• The request: Recast the material from the line with "Given: Click the Save icon in top toolbar" through the line with "click(132, 27)" as a Markdown table with two columns, Row and Content. Number each line in Row, put the line itself in Content, and leave out blank lines.
◆ ◆ ◆ ◆ ◆ ◆ ◆
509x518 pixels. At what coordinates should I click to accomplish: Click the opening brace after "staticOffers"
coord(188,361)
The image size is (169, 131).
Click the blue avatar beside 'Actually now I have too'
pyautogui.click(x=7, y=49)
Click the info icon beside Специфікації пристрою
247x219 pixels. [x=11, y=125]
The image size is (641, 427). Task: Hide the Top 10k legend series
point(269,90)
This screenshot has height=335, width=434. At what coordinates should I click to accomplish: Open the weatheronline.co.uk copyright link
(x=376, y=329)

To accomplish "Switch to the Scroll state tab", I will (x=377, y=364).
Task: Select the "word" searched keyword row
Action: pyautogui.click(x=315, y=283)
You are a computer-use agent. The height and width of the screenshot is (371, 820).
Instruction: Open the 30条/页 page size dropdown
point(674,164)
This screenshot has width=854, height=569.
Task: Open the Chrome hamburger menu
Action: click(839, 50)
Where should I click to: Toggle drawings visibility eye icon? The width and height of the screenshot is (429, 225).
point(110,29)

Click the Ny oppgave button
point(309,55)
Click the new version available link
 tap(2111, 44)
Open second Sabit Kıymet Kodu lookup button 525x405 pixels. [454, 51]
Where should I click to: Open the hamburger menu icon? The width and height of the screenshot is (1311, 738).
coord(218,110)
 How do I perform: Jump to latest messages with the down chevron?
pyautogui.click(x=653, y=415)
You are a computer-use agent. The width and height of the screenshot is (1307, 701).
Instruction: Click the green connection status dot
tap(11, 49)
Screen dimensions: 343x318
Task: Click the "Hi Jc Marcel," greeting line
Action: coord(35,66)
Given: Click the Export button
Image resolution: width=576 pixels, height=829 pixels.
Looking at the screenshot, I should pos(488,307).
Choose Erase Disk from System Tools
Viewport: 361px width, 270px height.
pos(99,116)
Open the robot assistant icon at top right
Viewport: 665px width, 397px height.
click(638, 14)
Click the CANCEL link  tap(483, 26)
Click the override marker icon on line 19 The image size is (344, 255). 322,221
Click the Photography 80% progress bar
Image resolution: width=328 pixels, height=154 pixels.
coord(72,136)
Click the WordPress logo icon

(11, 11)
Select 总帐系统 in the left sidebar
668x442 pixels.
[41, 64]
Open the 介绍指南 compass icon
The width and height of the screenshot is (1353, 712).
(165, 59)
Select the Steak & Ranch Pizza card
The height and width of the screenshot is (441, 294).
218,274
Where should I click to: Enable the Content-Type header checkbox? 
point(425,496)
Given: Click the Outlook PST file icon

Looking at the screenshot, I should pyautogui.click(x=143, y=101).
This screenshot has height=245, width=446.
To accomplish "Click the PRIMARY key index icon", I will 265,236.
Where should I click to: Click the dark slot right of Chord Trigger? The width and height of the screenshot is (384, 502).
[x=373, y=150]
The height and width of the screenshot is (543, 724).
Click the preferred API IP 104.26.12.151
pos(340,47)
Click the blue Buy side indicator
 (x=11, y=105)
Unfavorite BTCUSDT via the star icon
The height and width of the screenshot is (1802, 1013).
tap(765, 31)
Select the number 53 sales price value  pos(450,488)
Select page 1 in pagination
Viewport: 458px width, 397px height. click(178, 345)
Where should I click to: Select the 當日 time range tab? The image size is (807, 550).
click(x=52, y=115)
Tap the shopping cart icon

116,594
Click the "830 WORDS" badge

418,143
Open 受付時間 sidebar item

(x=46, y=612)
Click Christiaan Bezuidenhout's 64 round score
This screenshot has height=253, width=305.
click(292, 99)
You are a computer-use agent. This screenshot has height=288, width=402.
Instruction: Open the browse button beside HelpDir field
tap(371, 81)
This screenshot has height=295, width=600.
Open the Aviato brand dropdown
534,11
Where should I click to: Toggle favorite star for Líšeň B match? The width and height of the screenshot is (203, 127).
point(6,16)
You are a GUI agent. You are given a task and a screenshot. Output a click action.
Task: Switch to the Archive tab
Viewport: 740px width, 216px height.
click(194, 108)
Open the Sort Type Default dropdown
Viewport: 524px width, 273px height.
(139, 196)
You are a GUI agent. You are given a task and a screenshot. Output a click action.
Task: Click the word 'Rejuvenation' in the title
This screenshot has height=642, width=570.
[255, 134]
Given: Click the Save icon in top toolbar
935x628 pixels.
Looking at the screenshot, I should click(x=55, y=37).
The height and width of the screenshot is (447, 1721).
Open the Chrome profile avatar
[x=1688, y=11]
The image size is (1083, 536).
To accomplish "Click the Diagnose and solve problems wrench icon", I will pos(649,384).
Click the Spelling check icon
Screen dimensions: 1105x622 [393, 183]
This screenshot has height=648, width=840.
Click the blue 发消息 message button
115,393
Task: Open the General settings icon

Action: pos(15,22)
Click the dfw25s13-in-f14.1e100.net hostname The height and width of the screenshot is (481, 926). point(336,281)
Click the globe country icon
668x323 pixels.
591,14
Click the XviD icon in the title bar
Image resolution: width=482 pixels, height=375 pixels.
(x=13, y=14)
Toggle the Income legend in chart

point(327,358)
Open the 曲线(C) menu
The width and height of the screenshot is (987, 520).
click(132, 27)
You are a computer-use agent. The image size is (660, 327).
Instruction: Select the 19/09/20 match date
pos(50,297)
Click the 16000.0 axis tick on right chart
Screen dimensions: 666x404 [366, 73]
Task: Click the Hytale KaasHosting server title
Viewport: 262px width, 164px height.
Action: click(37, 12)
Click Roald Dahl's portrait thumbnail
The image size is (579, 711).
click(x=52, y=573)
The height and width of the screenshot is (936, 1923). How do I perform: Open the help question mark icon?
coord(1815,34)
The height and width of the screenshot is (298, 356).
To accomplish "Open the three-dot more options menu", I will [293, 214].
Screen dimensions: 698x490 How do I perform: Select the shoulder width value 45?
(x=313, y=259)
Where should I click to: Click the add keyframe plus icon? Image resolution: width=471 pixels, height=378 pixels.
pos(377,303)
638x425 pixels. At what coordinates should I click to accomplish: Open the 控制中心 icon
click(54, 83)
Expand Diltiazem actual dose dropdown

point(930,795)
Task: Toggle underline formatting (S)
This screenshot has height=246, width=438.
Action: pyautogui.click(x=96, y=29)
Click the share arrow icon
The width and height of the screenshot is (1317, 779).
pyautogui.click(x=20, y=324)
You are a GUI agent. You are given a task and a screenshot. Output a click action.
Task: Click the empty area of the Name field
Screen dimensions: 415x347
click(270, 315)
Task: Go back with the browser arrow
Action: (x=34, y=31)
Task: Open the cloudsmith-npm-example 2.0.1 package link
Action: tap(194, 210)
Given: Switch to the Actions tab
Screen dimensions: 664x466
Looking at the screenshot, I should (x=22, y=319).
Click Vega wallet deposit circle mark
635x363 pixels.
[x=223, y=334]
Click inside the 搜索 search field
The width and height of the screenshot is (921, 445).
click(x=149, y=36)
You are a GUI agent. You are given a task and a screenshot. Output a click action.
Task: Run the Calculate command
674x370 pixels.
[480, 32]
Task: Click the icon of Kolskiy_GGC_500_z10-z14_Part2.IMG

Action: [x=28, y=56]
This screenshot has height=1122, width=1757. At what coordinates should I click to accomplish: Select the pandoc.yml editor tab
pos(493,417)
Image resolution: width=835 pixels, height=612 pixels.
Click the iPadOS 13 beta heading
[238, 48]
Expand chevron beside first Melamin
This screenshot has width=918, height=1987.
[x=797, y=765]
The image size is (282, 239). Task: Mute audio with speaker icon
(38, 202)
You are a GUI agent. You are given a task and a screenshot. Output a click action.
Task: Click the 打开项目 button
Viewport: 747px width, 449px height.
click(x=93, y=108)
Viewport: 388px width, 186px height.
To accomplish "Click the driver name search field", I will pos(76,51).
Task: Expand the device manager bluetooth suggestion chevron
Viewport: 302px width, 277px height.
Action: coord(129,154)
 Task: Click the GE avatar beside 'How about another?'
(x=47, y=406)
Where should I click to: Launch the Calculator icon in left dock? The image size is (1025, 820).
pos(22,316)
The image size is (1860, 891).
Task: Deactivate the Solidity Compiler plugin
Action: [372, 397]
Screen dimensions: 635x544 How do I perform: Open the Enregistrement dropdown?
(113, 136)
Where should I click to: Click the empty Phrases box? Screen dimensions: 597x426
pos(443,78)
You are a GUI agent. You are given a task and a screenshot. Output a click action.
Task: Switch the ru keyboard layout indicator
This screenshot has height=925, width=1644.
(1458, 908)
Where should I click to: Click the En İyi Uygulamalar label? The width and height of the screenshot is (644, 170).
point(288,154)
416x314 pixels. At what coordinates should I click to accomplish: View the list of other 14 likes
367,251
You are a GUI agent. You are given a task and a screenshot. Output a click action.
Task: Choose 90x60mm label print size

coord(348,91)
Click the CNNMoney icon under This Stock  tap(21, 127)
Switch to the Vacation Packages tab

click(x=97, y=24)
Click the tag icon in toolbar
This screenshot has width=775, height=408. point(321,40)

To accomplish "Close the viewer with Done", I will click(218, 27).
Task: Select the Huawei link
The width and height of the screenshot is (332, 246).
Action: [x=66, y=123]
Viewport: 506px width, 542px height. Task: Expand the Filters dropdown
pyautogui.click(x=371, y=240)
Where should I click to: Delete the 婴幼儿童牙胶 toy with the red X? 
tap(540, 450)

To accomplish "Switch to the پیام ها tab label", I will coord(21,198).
◆ ◆ ◆ ◆ ◆ ◆ ◆
• Written solution:
| Row | Content |
|---|---|
| 1 | Given: Click the Save icon in top toolbar |
| 2 | 935x628 pixels. |
| 3 | Looking at the screenshot, I should click(x=55, y=37). |
| 4 | The height and width of the screenshot is (447, 1721). |
| 5 | Open the Chrome profile avatar |
| 6 | [x=1688, y=11] |
| 7 | The image size is (1083, 536). |
| 8 | To accomplish "Click the Diagnose and solve problems wrench icon", I will pos(649,384). |
| 9 | Click the Spelling check icon |
| 10 | Screen dimensions: 1105x622 [393, 183] |
| 11 | This screenshot has height=648, width=840. |
| 12 | Click the blue 发消息 message button |
| 13 | 115,393 |
| 14 | Task: Open the General settings icon |
| 15 | Action: pos(15,22) |
| 16 | Click the dfw25s13-in-f14.1e100.net hostname The height and width of the screenshot is (481, 926). point(336,281) |
| 17 | Click the globe country icon |
| 18 | 668x323 pixels. |
| 19 | 591,14 |
| 20 | Click the XviD icon in the title bar |
| 21 | Image resolution: width=482 pixels, height=375 pixels. |
| 22 | (x=13, y=14) |
| 23 | Toggle the Income legend in chart |
| 24 | point(327,358) |
| 25 | Open the 曲线(C) menu |
| 26 | The width and height of the screenshot is (987, 520). |
| 27 | click(132, 27) |